After three full trimesters, 40 weeks of classes, five days of national exams, two rounds of divulgação (trimester grade announcements), and one giant, public, hand-written, grade-wide report card, Dan and I have made it to the end of our first school year in Mozambique!
While it has been exhausting and intense, it has also been wonderful and enlightening. I now know that I do want to be a teacher and that I’m headed in the right direction. While I prefer to teach the younger grades (second and third grade at the State College Friends School was perfect), I am thankful that I was selected to be an eighth grade teacher and not a teacher at the ninth, tenth, or second-cycle level. My students are still young enough to be playful and sweet, and that is something that I really appreciate and take advantage of.
Dan, for his part, has learned that he definitely wants to go back to school and continue teaching at the college level. While he enjoys his eighth and tenth grade students, I think that he misses “real” math.

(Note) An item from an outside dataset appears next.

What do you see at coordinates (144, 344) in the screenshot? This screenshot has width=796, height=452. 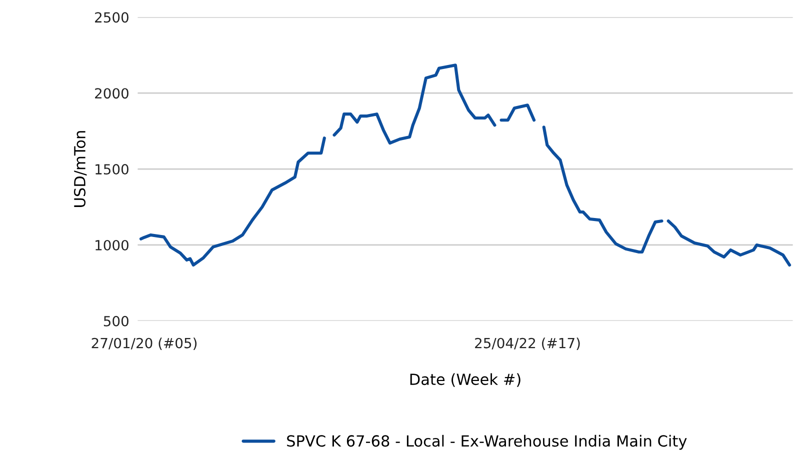 I see `x-tick-label: 27/01/20 (#05)` at bounding box center [144, 344].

He hopes to re-take his college entrance exams and apply to the University of Washington next fall.
Besides learning a lot about ourselves, we have learned a lot about the Mozambican school system. It has taken an entire year, but I finally feel like I understand my school and the systems that are in place. I understand what my role is, and in what ways I can make a contribution. I feel capable, strong, and confident. This year, I hit the ground watching. Next year, I will hit the ground running.
This is what I have learned about teaching in Mozambique:
1. Be strict. It is better to start off strict and ease off later, rather than the other way around. Classroom discipline was the biggest challenge that I faced this year, and it got much worse towards the end of the year. Establish a pattern of behavior and response.
2. Be fair. Listen to your students. You can’t constantly make allowances or amendments to your rules, but students appreciate a teacher who is fair and just. Some Mozambican students have extraordinary home situations and need a little extra help.
3. Make mistakes. Nobody is perfect. Mistakes help you iron out your methodology.
4. Ask for advice. The other teachers know better than you do. This is their school and their country.
5. Laugh. It’s okay!
“To teach is to learn twice.” ~Joseph Joubert, 1842
|Escola Secundaria de Zobue: Zobue Secondary School|
|Inside the classroom|
|Dan teaching eighth-grade math|
|Meet our students! Creating student ID cards for the national exams.|
|Example Student ID. Made using MS Powerpoint! Very official.|
Now that I have finished my first school year and I am beginning to consider my second, I am ready to think about the goals and improvements that I would like to make. In terms of teaching, my goals for next year are as follows:
1. Teach eighth-grade English (again)
I’ve discovered that I don’t really like teaching English! English as a subject is nearly infinite, and I often feel like I am paddling frantically just to stay in the same place. Many of my students have yet to actually master Portuguese, and, as such, my task (that is, building upon their Portuguese to teach a third level of language) seems nearly impossible. I am looking forward to my second year, however, because I will be much more competent and effective. Thankfully, English is a fun disciplines, and most students get pretty excited about it. English lends itself easily to lots of games and songs, and for that I am grateful!
2. Teach ninth-grade Geography
There is an opening next year for a ninth-grade Geography teacher, and I have requested to take the position. I very much like geography (in this case, world geography) and feel like I would be a very effective instructor. If my request is accepted, I will be teaching ninth-grade Geography in the morning and eighth-grade English in the afternoon. Even better, I would “move up” with my eighth grade students.
3. Start an English Club
Dan and I hope to start an English Club with a selected handful of ninth-grade (previously eighth-grade) students. This club will be the starting point for next year’s English Theater group, and will offer extra work to help challenge some of our best and brightest students.
4. Learn to Say, “No”
There are several projects that I hope to “graduate” next year, including REDES (to be left in the care of my counterpart, Inacia) and Informatica (to be left in the care of my counterpart, Sopa). While I really liked teaching computers, I prefer to teach to large groups. I also prefer geography.
This week marks the official start of summer vacation, which will last until January 14th. And although our main responsibilities are at the school, this two-month respite does not mean that Dan and I will be idle. Here are a few things on our agenda:
- Blog Posts! Pictures, information, pleas for money, and more!
- South Africa! Cape Town to Kruger in 18 days!
- Northern Mozambique! Dolphins, Seafood, and Rough Roads!
- Mozambique Mosaic! My photos make their way to Zobue!